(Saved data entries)
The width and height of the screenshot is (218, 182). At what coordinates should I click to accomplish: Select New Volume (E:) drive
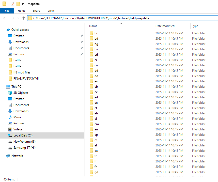point(24,142)
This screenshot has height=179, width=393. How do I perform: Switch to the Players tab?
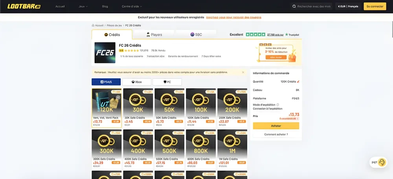click(x=154, y=35)
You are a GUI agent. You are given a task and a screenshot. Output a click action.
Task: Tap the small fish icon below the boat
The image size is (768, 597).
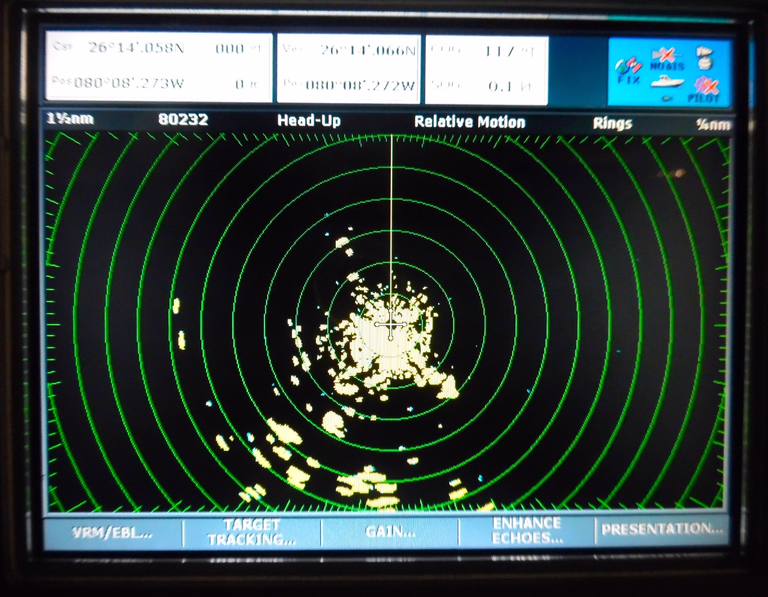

### [WORK ORDER]
An exact copy of the entries, minus the pictures, is what to return.

### [EXPECTED OUTPUT]
The width and height of the screenshot is (218, 182). At what coordinates should I click to accomplish: Select New Volume (E:) drive
point(24,142)
This screenshot has height=179, width=393. How do I perform: Switch to the Players tab?
click(x=154, y=35)
You are a GUI agent. You are given a task and a screenshot. Output a click action.
Task: Tap the small fish icon below the boat
The image size is (768, 597).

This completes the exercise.